## EXCERTO
-*-*-

À hora a que escrevo estas linhas recebi informação de um amigo sapador, que festejava a sua recente promoção e o aumento salarial anunciado pelo chefe Sarmento com umas gambas e umas cervejolas, nas proximidades de Santa Apolónia, que me referiu ter visto os náufragos entrarem numa viatura da PSP, chamada de emergência ao local, depois daqueles terem sido corridos de Belém, onde pretendiam pernoitar, imaginem, à pedrada.

Essa recepção inusitada encaminhou-os daí para o Largo do Caldas, na esperança de que ainda lá estivesse um porteiro conhecido que lhes desse uma chávena de chá e os abrigasse. Sem sucesso. A electricidade e a água tinham sido cortadas por falta de pagamento. Entretido com os submarinos, o menino Nuno nunca mais se lembrara das contas.

-*-*-

## INFORMAÇÃO FORNECIDA
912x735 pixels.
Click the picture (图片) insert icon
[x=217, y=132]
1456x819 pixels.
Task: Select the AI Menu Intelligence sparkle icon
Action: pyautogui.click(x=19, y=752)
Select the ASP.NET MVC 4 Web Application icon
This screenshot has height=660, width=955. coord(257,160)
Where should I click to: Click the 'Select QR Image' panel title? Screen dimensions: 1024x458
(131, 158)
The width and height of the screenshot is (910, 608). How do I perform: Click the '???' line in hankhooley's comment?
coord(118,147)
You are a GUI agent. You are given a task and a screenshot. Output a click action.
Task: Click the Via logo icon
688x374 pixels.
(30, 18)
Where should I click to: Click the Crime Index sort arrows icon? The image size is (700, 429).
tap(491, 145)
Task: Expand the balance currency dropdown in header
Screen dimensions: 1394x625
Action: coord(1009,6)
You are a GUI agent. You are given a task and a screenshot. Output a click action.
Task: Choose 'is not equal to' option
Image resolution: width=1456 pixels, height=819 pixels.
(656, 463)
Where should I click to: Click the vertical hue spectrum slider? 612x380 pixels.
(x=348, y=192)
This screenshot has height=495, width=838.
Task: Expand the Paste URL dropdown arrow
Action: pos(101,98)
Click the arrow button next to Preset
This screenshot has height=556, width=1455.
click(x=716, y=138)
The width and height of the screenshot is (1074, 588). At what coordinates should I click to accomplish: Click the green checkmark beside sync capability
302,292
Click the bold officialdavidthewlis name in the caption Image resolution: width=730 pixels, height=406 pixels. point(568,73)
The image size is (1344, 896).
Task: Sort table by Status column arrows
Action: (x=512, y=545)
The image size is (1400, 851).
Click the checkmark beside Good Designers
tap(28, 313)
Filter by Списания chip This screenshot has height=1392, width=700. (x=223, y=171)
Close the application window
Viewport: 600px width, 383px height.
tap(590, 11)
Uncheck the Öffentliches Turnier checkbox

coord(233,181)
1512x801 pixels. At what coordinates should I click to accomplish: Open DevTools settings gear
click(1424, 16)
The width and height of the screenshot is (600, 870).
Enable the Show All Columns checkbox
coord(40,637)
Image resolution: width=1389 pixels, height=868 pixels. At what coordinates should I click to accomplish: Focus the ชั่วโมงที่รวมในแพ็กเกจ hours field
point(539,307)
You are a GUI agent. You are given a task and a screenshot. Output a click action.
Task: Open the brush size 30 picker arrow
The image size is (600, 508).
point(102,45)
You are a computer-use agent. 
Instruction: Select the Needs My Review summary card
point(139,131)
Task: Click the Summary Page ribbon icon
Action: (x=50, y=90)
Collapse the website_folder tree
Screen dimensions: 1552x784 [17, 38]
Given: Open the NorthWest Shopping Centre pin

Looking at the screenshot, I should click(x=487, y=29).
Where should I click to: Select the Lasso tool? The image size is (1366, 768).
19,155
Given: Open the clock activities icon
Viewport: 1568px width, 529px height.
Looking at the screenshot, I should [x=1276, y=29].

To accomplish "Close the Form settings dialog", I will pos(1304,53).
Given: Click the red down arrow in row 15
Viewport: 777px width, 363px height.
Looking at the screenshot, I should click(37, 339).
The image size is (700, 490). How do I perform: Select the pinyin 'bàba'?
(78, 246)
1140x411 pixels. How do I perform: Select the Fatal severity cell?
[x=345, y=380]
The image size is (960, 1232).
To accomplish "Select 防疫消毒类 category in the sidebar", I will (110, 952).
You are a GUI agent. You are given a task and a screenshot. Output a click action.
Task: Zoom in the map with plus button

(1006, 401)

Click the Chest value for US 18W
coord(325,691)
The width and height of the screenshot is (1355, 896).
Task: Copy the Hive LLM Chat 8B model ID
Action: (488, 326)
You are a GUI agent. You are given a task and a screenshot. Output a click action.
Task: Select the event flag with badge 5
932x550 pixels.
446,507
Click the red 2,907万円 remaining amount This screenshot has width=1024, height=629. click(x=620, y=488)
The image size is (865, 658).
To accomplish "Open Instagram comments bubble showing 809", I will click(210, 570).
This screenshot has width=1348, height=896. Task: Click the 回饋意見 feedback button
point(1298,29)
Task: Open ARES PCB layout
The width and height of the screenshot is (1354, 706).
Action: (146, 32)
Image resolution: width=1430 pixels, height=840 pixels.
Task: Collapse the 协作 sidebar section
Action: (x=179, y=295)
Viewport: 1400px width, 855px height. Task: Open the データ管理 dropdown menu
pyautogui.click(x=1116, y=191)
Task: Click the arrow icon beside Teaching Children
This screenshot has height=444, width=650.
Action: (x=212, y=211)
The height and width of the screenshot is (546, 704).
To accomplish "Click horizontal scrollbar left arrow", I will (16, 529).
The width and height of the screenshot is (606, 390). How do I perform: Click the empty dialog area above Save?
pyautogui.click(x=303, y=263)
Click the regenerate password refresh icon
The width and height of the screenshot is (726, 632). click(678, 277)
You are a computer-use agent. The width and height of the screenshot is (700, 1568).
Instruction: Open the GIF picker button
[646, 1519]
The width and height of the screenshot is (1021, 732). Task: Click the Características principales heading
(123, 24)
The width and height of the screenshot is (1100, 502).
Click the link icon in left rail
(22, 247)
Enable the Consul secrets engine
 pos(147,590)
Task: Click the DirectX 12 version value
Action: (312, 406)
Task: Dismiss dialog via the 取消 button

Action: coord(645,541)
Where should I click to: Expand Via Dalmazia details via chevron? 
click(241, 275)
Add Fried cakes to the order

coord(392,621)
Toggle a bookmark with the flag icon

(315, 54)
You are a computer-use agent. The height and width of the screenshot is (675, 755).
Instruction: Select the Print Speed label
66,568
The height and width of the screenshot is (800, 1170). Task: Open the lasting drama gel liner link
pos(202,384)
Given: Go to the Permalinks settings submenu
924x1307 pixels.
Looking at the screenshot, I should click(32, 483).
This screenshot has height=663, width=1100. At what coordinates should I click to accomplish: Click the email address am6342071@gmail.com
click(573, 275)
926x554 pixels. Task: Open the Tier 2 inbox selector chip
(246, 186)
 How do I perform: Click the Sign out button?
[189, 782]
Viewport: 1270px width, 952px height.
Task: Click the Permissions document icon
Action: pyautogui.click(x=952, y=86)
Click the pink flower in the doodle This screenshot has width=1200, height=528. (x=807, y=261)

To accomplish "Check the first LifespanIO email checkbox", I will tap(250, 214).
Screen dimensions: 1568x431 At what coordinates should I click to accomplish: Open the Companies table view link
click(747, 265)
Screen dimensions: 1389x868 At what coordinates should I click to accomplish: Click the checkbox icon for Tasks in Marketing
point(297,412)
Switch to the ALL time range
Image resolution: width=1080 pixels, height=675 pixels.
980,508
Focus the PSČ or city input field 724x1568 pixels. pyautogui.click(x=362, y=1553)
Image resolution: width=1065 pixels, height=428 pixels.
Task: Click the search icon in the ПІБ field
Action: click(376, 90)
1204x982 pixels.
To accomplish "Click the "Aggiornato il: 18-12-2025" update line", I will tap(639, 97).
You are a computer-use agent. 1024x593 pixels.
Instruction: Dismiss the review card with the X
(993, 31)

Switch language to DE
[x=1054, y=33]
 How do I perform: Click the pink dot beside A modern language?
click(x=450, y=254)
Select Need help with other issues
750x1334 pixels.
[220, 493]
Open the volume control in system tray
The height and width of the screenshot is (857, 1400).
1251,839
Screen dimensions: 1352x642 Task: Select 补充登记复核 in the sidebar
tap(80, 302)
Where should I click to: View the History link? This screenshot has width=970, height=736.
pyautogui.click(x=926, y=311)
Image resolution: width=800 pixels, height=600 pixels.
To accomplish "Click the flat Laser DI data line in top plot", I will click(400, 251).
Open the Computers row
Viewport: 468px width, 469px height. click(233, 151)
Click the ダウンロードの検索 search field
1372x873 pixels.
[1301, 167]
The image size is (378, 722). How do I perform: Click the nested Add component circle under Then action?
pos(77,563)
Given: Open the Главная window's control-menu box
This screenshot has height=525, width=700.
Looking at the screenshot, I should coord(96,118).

-*-*-

## O QUE FAZER
A) No excerto sobre os náufragos, qual foi o motivo do corte da electricidade e da água no Largo do Caldas?
B) Continue, por favor, o excerto sobre os náufragos a partir da última frase apresentada.

## RESPOSTAS POR TAREFA
A) Foram cortadas por falta de pagamento.

B)
Àquela hora, desesperados, com o Panteão Nacional ainda fechado, sem comboios para o Porto que parassem em Espinho e assegurassem ligação a Braga, refugiaram-se na Santa Casa da Misericórdia. Valeu-lhes um telefonema do Santana da Figueira. O que ninguém imaginava é que os deixassem ficar sentados nas escadas até ao nascer do dia. É que eram tantos os náufragos, devido à sobrelotação do navio, que nem ali havia mais camas disponíveis.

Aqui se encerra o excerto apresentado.